Some criticismsIn a work of this scale and scope there are bound to be some factual errors of geography (
Luton is in
Bedfordshire not
Hertfordshire) and history (
Aleister Crowley was not the founder, or even a founder, of the Golden Dawn). But these are minor quibbles.
There are though a few problems with the framework Young uses for all this rich material. The chief one is its use of the term ‘Britain’s visionary music’ when it is clear that what he is describing is primarily an English phenomenon. Of course there has been plenty of folk music from other parts of the British Isles, but Young barely mentions it. In any event, it has often had a different aesthetic, concerned precisely to differentiate itself from
Englishness and commemorating historical conflicts with the 'English' state from
Bannockburn to the clearances (in the case of Scottish music).
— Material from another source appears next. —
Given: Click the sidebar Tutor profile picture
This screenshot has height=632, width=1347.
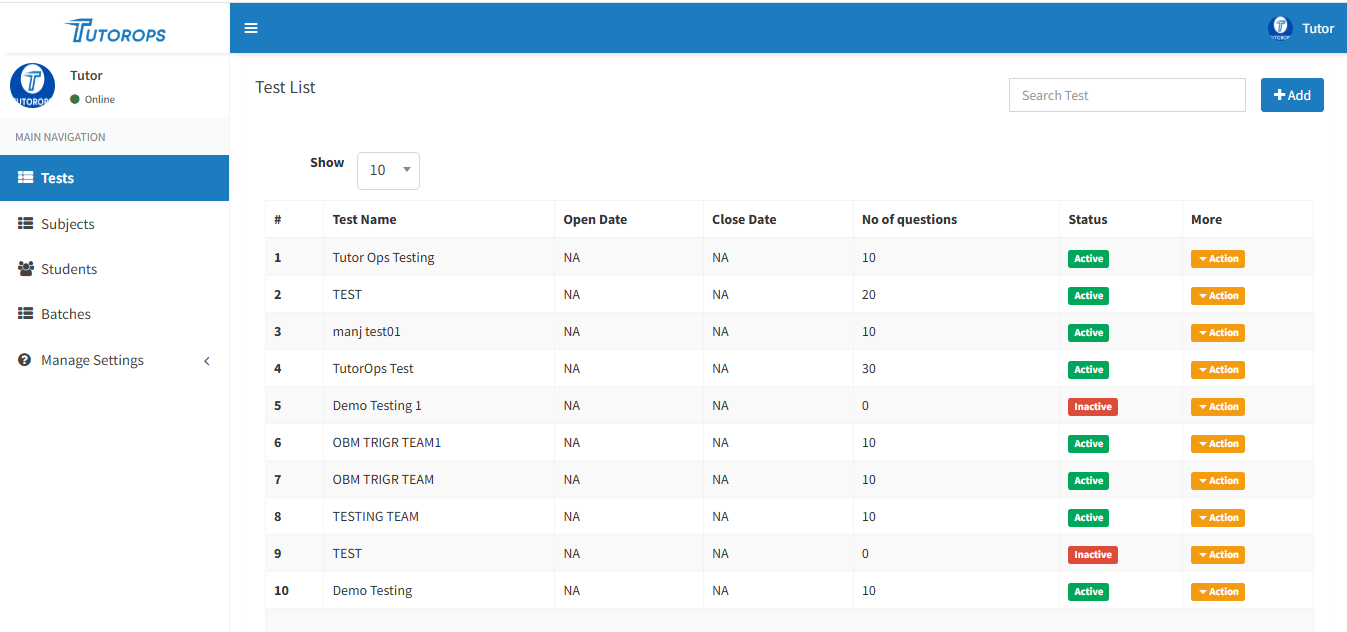Looking at the screenshot, I should pos(32,85).
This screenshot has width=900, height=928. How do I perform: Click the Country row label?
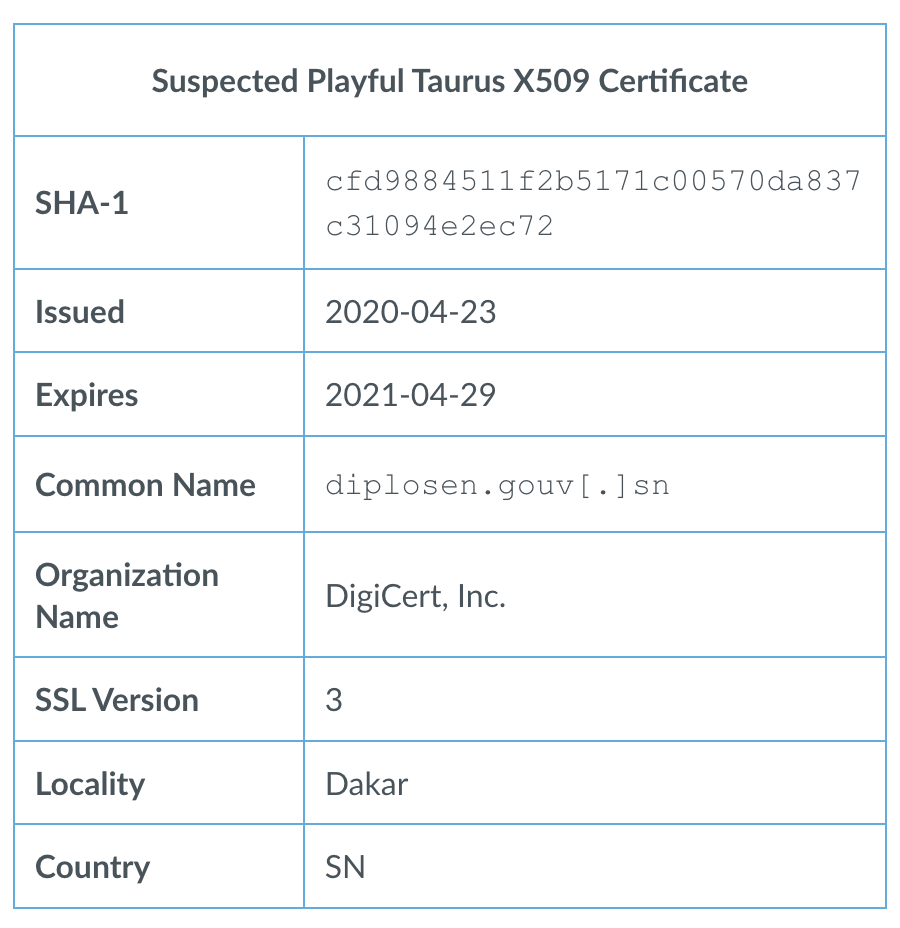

Although Ireland is clearly not part of Britain, its influence on English folk is also largely unacknowledged here. Did the raucous
Dubliners influence those who wanted to take folk in a more rocky direction? Did Irish rebel song envy inspire English political song (Dominic Behan was a key figure in the Singers Club)? Wasn't Thin Lizzy's Whiskey in the Jar one of the biggest folk rock hits? This is left unexplored, and arguably the greatest London folk band of all time - The
Pogues - don't even get mentioned.
Young is a better musicologist than a folklorist, and while he is clearly aware that claims of an unbroken folk music tradition stretching back into the mists of time are highly
questionable, he seems to want to hold on to some notion of 'pagan survivals' in folk. Despite citing Ronald Hutton in the footnotes, he disregards Hutton's findings that we know very little about the
pre-Christian beliefs of the British Isles. Instead he repeats the whole Golden Bough/Wasteland mythology of ritual sacrifice as it if were fact: ‘The gods controlling these cycles needed to be appeased with sacrifices. At first, the leader of the pack, the king himself, was slaughtered before his vital energies began to die off, and a new healthy replacement was appointed in his place’.
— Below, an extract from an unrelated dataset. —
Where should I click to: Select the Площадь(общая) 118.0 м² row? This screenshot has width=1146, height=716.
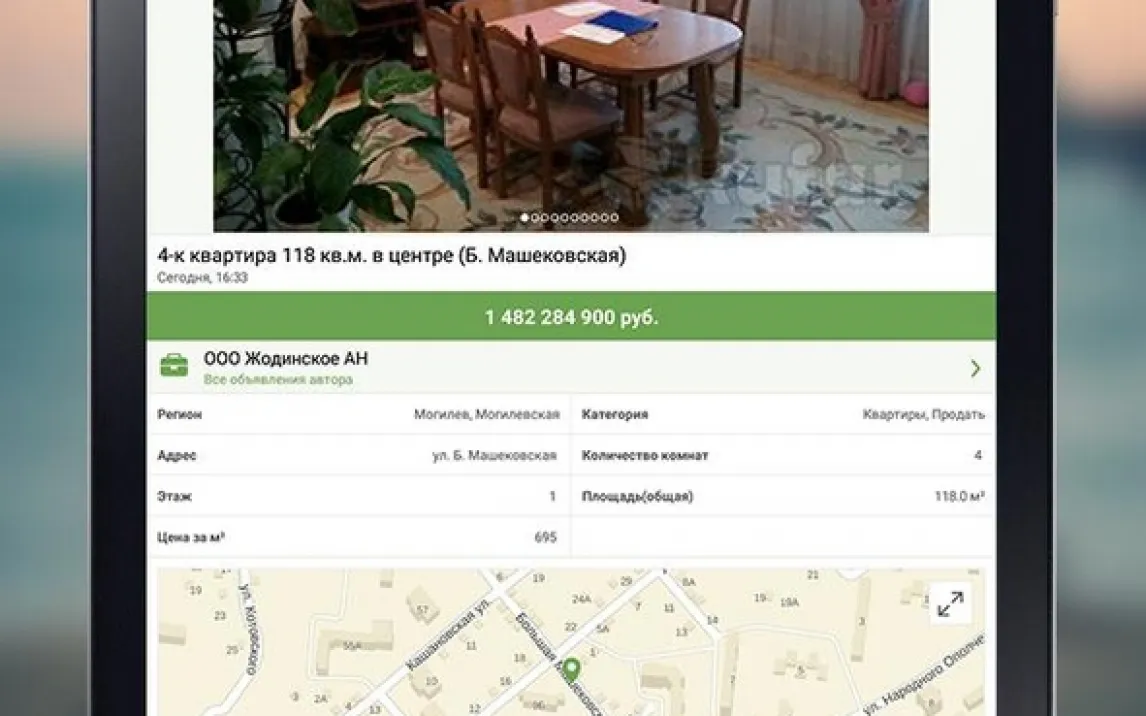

Finally, Young does not really explore the potential dark side of all this dabbling with blood and soil. He may be right that many of those working within the folk idiom ‘have been radical spirits, aligned with the political left or just fundamentally unconventional and progressive in outlook’ – something that applies not just to the post-1950s Communist Party revivalists but to earlier pioneers such as Holst and Vaughan Williams who, as Young mentions, hung out with William Morris’s socialist circle in
Hammersmith. But it is also true that this look backwards to a
pre-capitalist idyll can be profoundly reactionary, and potentially very right wing. In a brief survey of current trends, Young mentions the post-industrial '
neo-folk' scene, but does not refer to the
controversies over some of the
neo-fascist elements involved (see the new
Who Makes the Nazis? blog for more on that).
Now I've read the book (all 664 pages), I will no doubt be spending the rest of the year tracking down some of the music in it that I haven't heard yet.